The proportion of persons experiencing any symptom caused by blood pressure-lowering drugs in standard doses (treated minus placebo) was 9.9% for thiazides, 7.5% for beta-blockers, 3.9% for ACE inhibitors, 0.0% for angiotensin-II receptor antagonists and 8.3% for calcium-channel blockers. These symptoms remitted on stopping the drug. The metabolic effects of thiazides and beta-blockers in standard dose (such as changes in serum lipids) are negligible and their use without routine biochemical monitoring is safe. The drugs are inexpensive (the cost to the NHS is £5 per year for hydrochlorothiazide and £9 per year for atenolol). The efficacy of these drugs, their low cost and their safety make them suitable for widespread use.

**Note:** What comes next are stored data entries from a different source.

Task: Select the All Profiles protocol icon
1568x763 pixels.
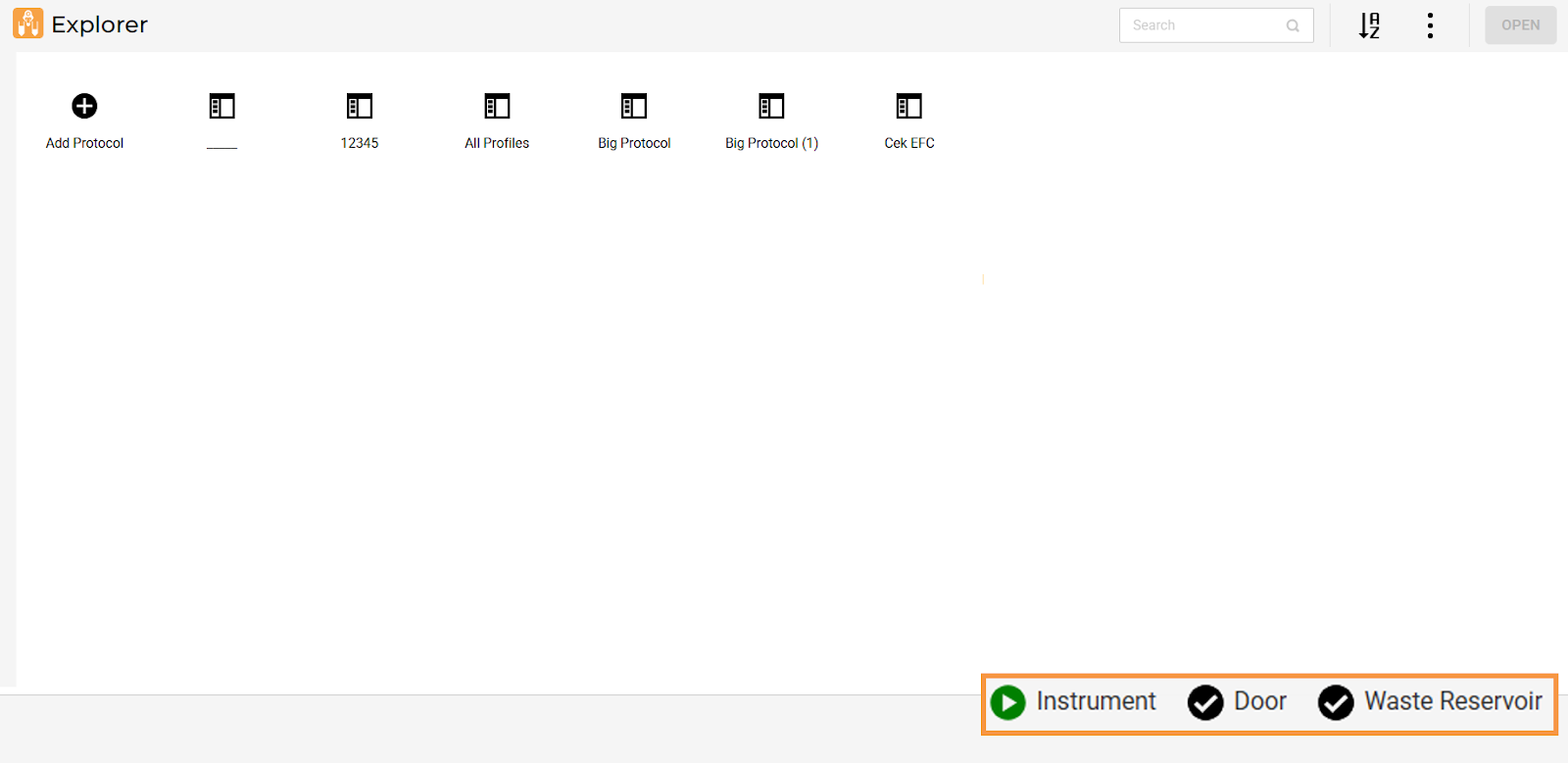Action: tap(497, 107)
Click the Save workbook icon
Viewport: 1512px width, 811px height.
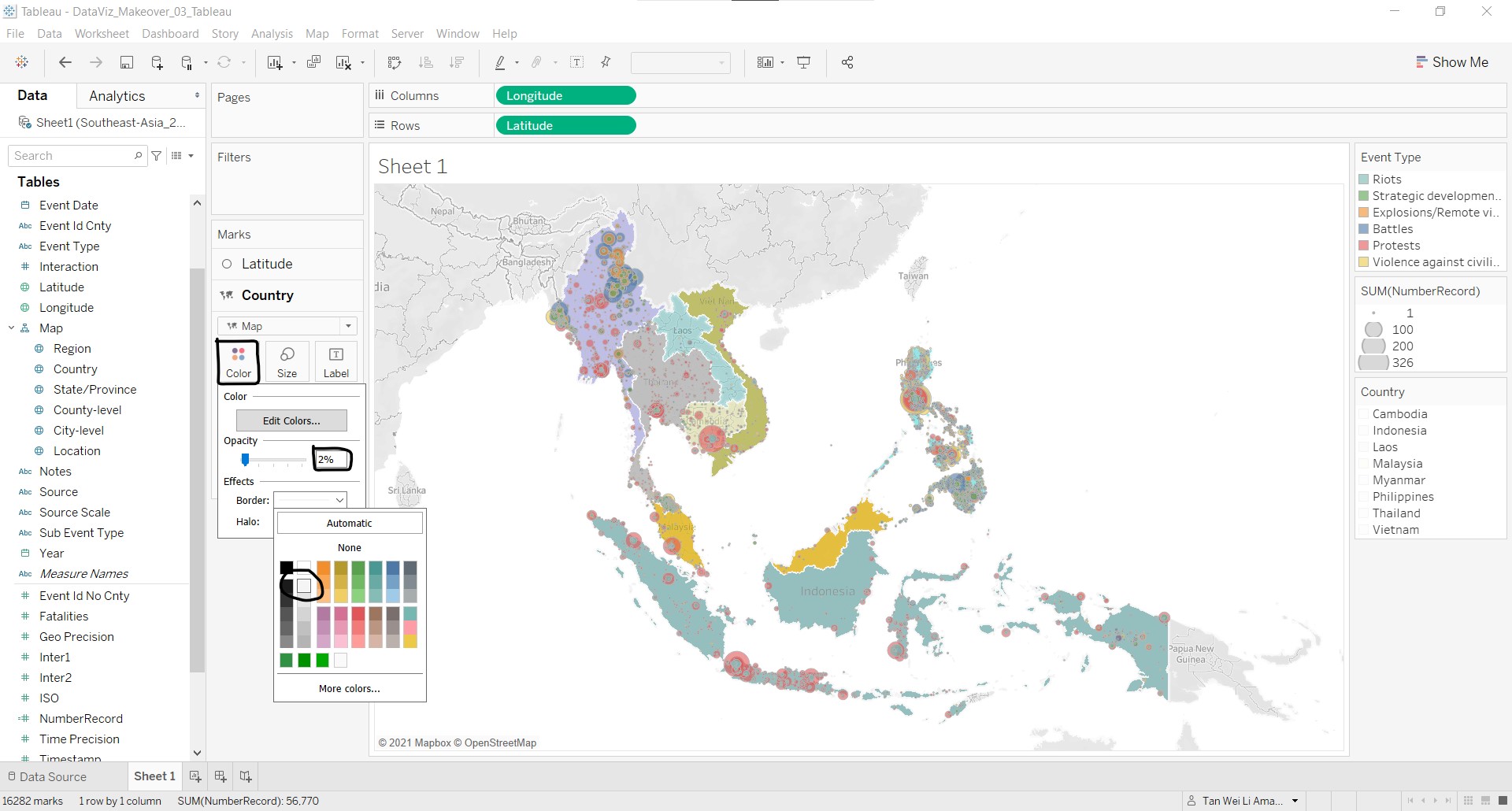tap(126, 63)
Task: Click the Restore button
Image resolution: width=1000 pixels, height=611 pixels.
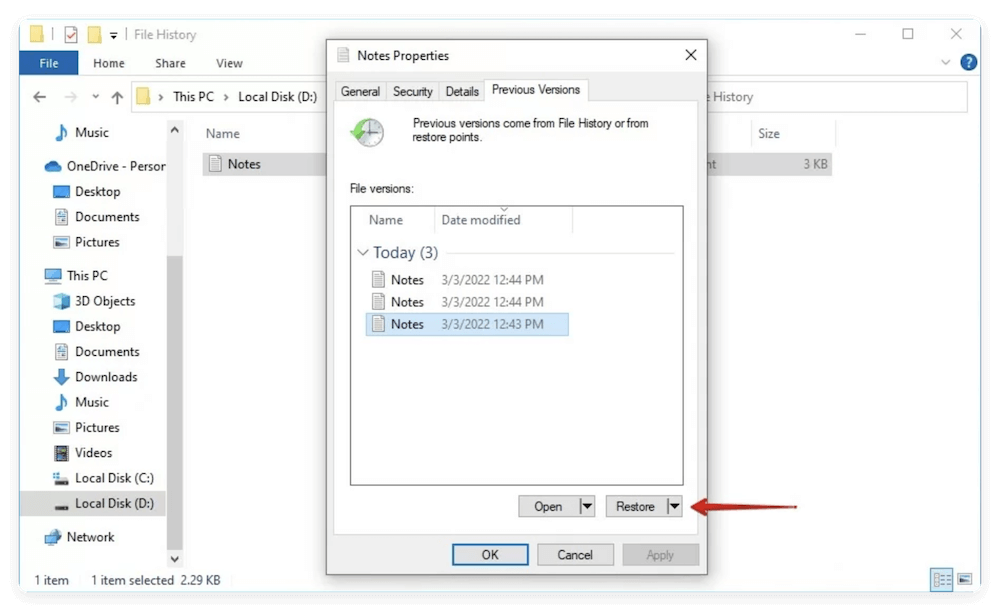Action: click(x=636, y=506)
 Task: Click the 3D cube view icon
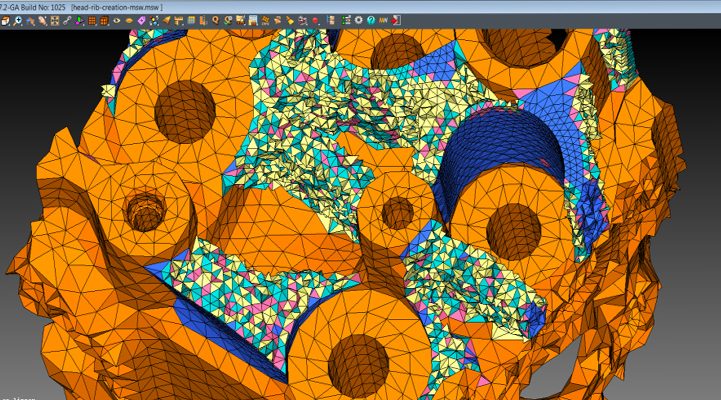(6, 20)
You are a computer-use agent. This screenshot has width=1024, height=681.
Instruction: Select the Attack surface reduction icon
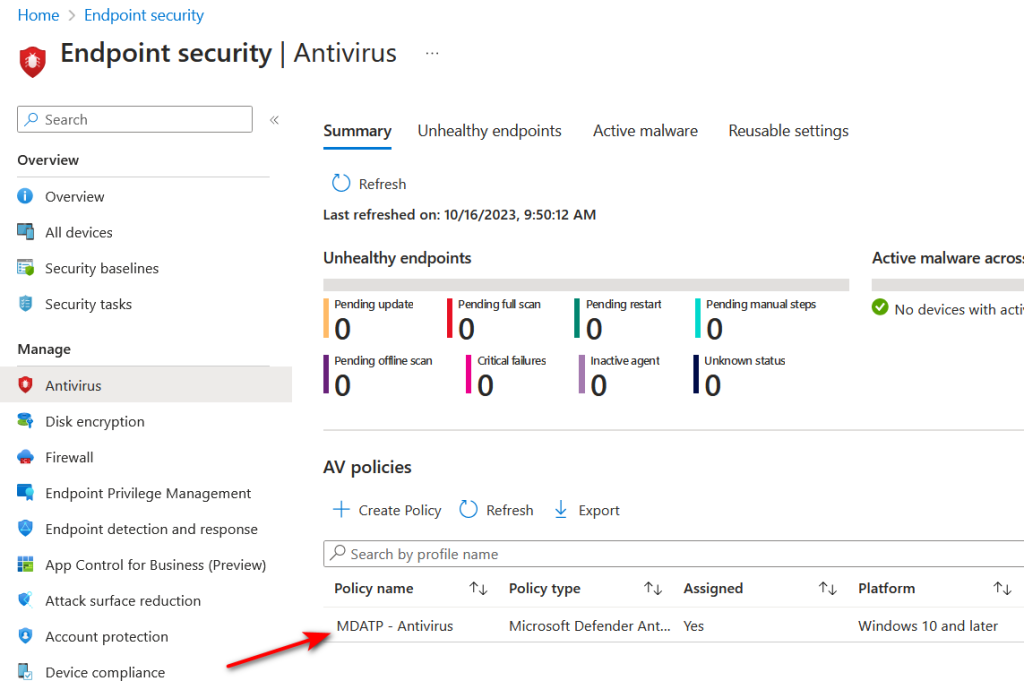25,600
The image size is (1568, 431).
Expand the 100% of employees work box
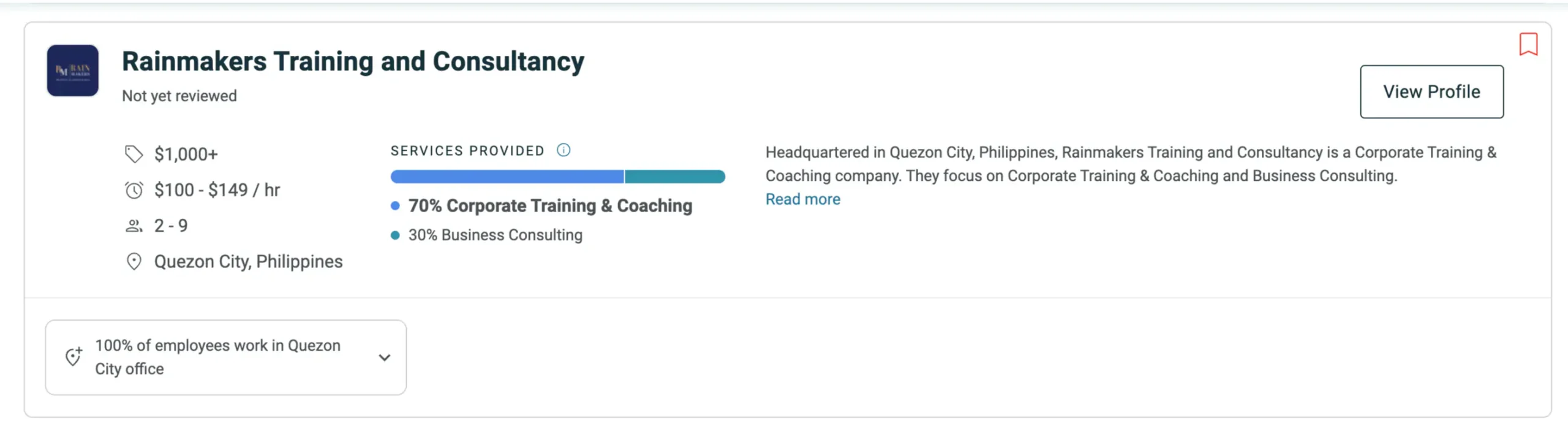tap(217, 357)
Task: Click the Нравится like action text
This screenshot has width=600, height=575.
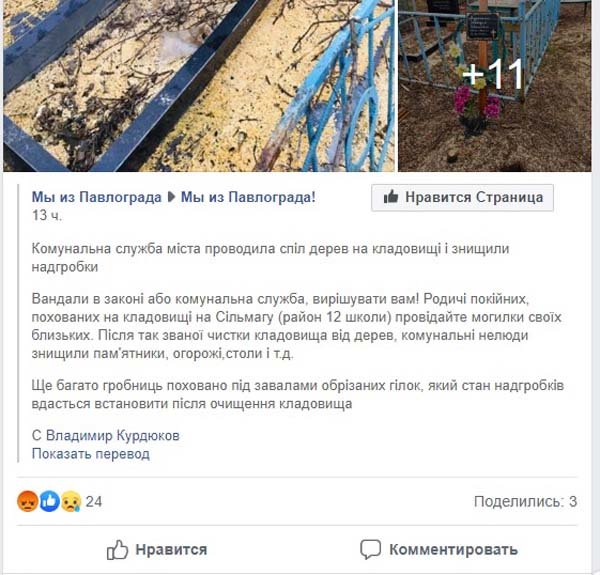Action: [x=171, y=550]

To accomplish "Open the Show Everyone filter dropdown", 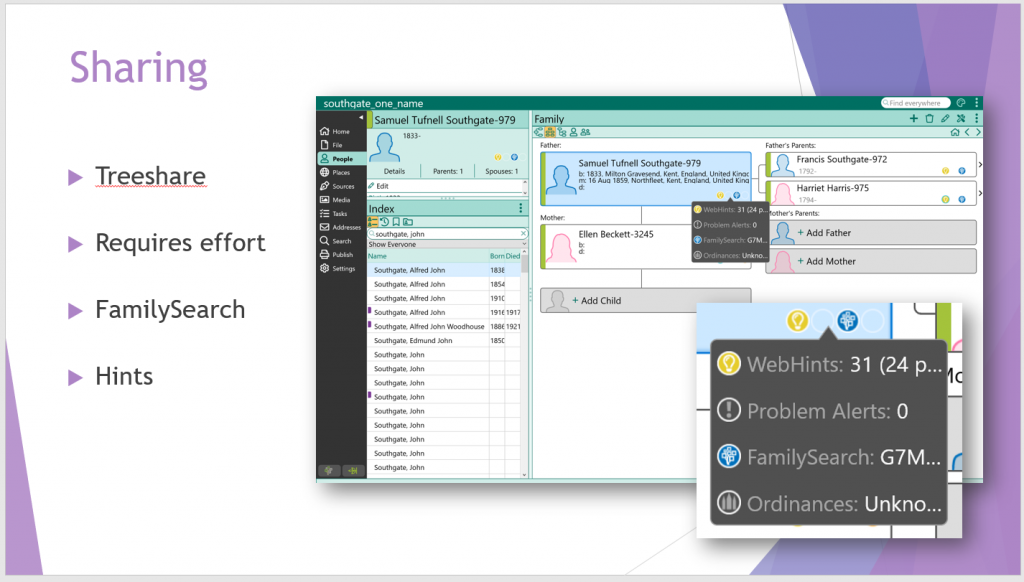I will pyautogui.click(x=447, y=244).
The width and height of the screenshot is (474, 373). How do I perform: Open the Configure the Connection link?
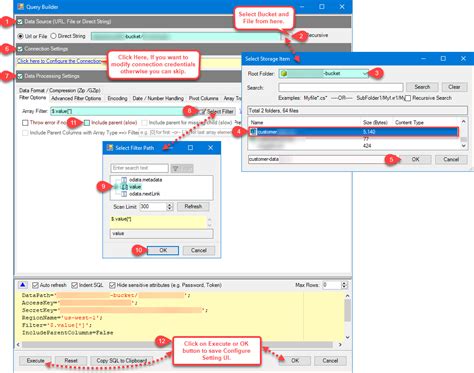[59, 61]
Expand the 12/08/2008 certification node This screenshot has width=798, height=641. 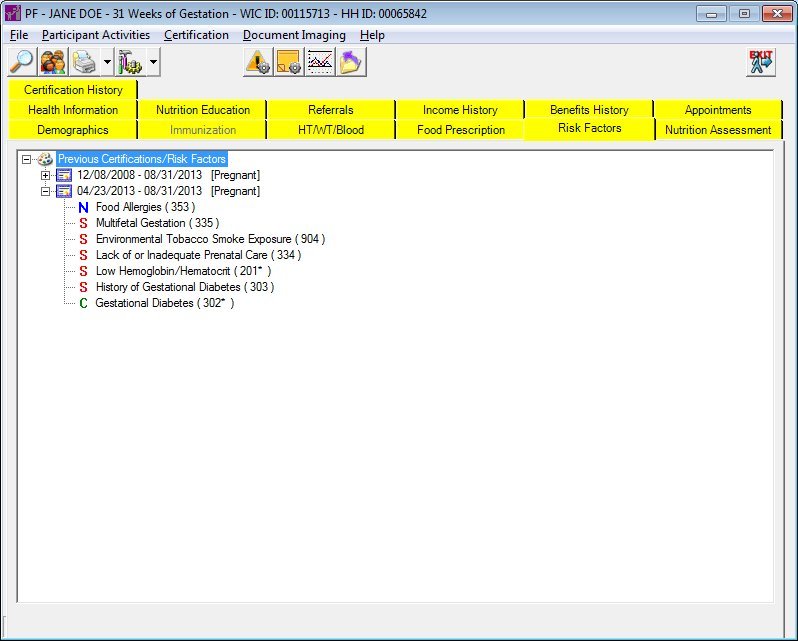[45, 175]
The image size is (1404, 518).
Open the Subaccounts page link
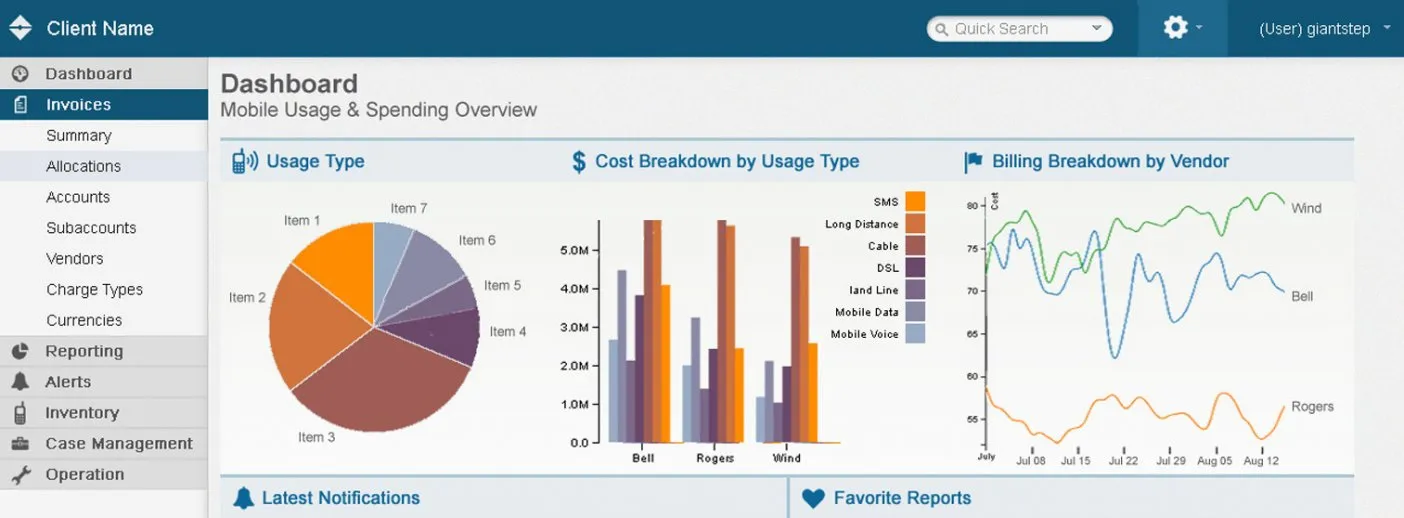91,228

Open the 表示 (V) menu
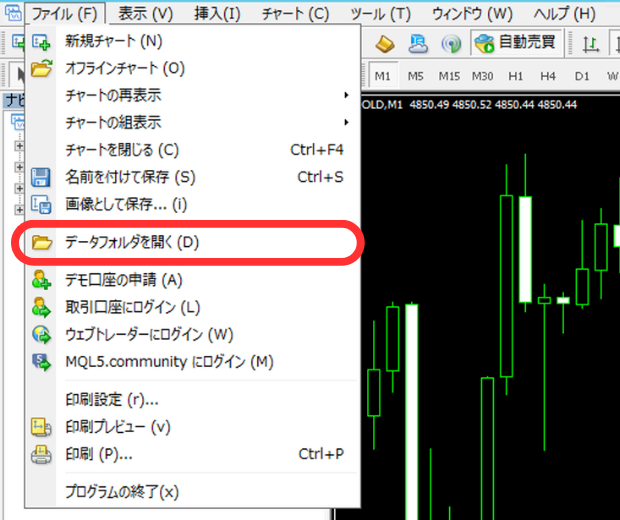tap(145, 14)
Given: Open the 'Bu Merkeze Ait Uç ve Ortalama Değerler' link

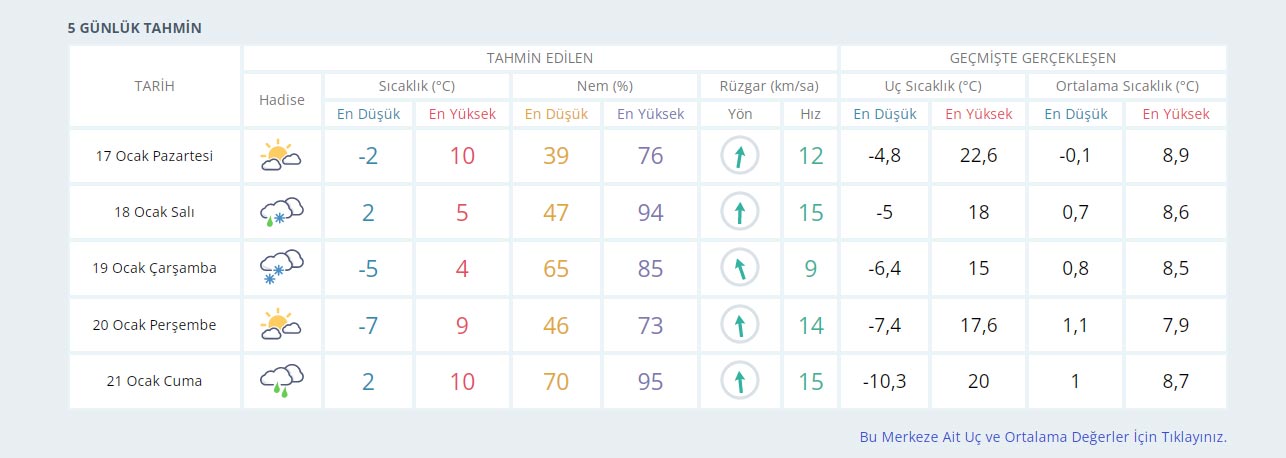Looking at the screenshot, I should [1042, 437].
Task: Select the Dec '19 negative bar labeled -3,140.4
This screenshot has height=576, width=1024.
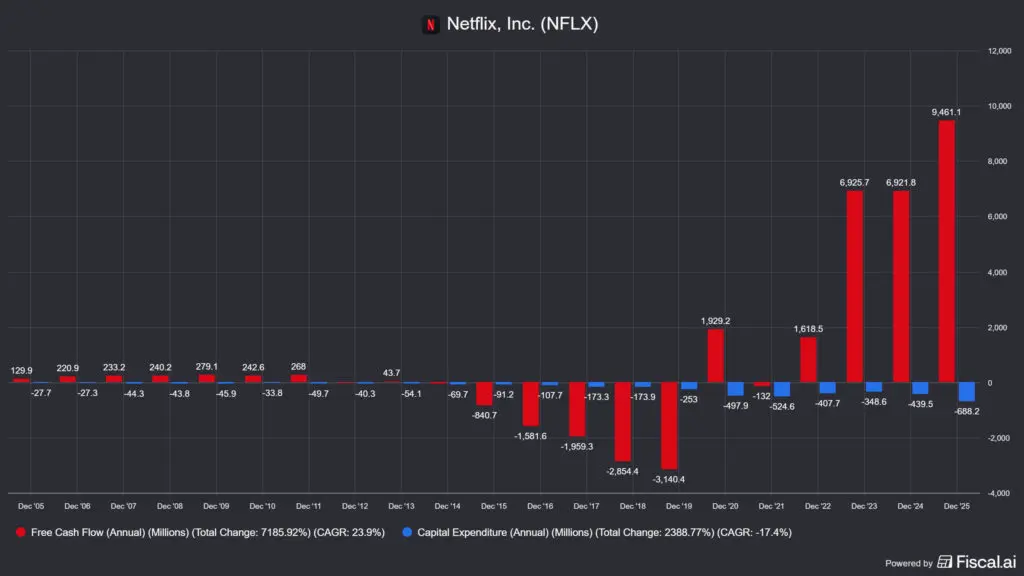Action: click(x=670, y=425)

There are considerable limitations to current guidelines that specify that blood pressure should be lowered only in persons in whom it exceeds a specified level (such as 100 mmHg diastolic). This approach limits the number who can be treated and does not address the inconsistency that an older person with average blood pressure has a substantially greater risk of myocardial infarction or stroke than a younger person with high blood pressure. It also ignores the fact that there is benefit in changing all reversible risk factors (not only blood pressure) in persons who are at high risk for any reason.
The authors have identified a range of policy options in relation to treatment of high blood pressure and considered these in light of the findings of this research. It is suggested that a combination of identifying all people with established cardiovascular disease and offering treatment to all persons above a specified age are likely to have the greatest public health impact (may reduce stroke by about two-thirds and ischaemic heart disease by half), on the basis of the epidemiological evidence presented. Further research into treatment effectiveness and into the economic implications of policy options is required.
Law M, Wald N, Morris J. Lowering blood pressure to prevent myocardial infarction and stroke: a new preventive strategy. Health Technol Assess 2003;7(31).